4章 第166話 ダメな大人と女子高生
「ほら起きて下さい篠原さん!」
「あー鏡花ちゃんだーおはよ〜」
先日録らせて貰った歌の編集が出来たとの報告を貰ったので、グータラ配信生活を送る篠原さんの家にやって来た。
随分あっさりと合鍵を渡されたので、オートロックも簡単に突破出来てしまう。それで良いのかとも思うけど、それだけ信頼されていると言う事なんだろうか。決して無料の家事代行業者扱いではないと思いたい。
「またこんなにお酒飲んだんですか!? 体に悪いですよ!」
「いやー昨夜の飲酒配信が盛り上がってさー」
「そう言う問題じゃないですよ!」
暴飲暴食は当然で、偏食傾向もある問題児。何故この生活で美しいままなのか不思議でならない。どう考えてもダメな大人の典型みたいな生活をしている。
床に散らばったストロング系チューハイの500ml缶、適当に食い散らかしたツマミ系のゴミと食べ残し。
先週末に掃除したばかりなのに、早くもゴミだらけになり始めた部屋。何をやったらこうなるんだろう。部屋とゴミ箱の区別が無いのだろうか。
その割に、ゴミ箱にはちゃんとゴミが入っている謎。何が違うのか全く理解出来ない。空になったテイッシュの箱は、綺麗に畳んでゴミ箱に入っているのが逆に怖い。
他のゴミもこう出来ないのだろうか。そこの違いは一体なんなのだろうか。こうして来訪する度に、新たな謎が発見出来る。

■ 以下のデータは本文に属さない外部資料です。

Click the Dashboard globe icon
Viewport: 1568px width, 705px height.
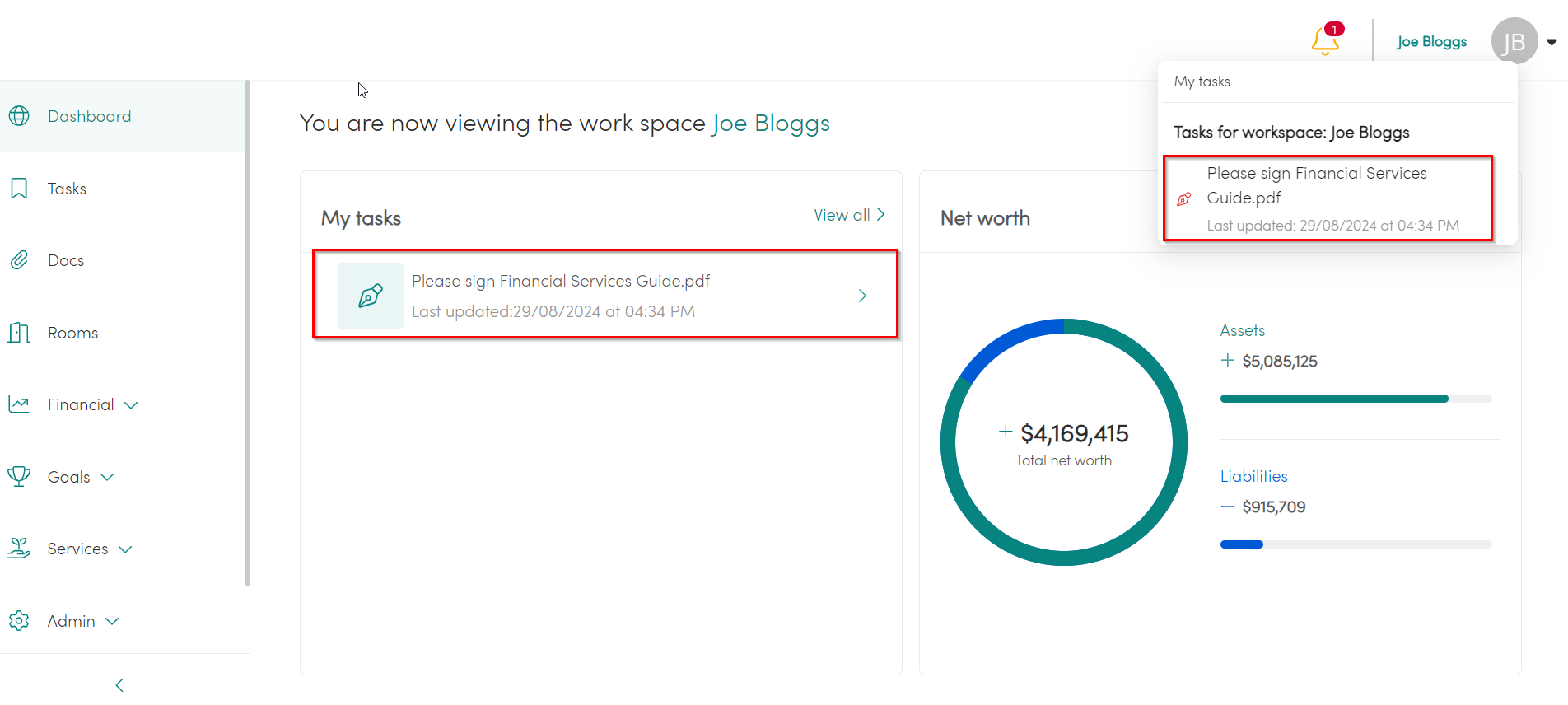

これ程までに無意味な発見を私は知らない。知りたくなかった大人の女性の毎日が、日々明らかになって行く。
「酒臭っ!? 一旦お水飲んでお風呂入って下さい!」
「あ〜〜。そう言えば一昨日から入ってないや」
「だから毎日入りましょう!?」
どうしてこの人は、こんなに綺麗なのにそこは適当なんだろうか。そしてそんな有り様でも、こうも美しいのは理不尽だと思う。
トータルで見ると結局マイナスになるので、悔しくはないけど不公平だ。彼氏が出来ても長続きしないらしいけど、これでは仕方ないと思う。
流石にこんな日々を送る大人の女性は、幾ら美人でも辛いだろう。見た目とのギャップが酷すぎると言うか、ガッカリ感が凄い。
家事能力がイコール女子力とは思わないけど、これは流石に酷いと思う。主夫をやってくれる様な男性でないと、一緒に暮らすのは難しい気がする。
私はまだ高校生だから、その辺りについては偉そうな事を言えないけど。それでもやっぱり、ダメなものはダメだと思う。
「じゃ〜ちょっと行ってくるね〜」
「脱いだらカゴに入れて下さいよ!」
「りょ〜」
何だろう、まだ学生なのに子供が出来たみたいだ。年齢こそ大人だし、お金持ちだけど実態は子供みたいだ。
設備を貸して貰えるからと、代価として家事を定期的にしている。それが気付けばこの状態。良いんだか悪いんだか。
悪意はないから嫌ではないけど、社会の闇みたいな部分を今から感じているのは正直辛い。見た目だけならキャリアウーマンなのに、生活はこの惨状なのだから。
こうなってしまった背景とか、きっと色々あるんだろう。モデルとして、バリバリ活躍していた時期もあるのだから。
それなのにこうなってしまった。引き籠もりこそ最高の生き方だと、常日頃から豪語する女性に。
「あぁ……またエナジードリンク爆買いしてる」
まるでインテリアの様に、床に積み上げられたカートン買いのエナジードリンク。30本入が5段ずつの2列、計10ケースも積まれていた。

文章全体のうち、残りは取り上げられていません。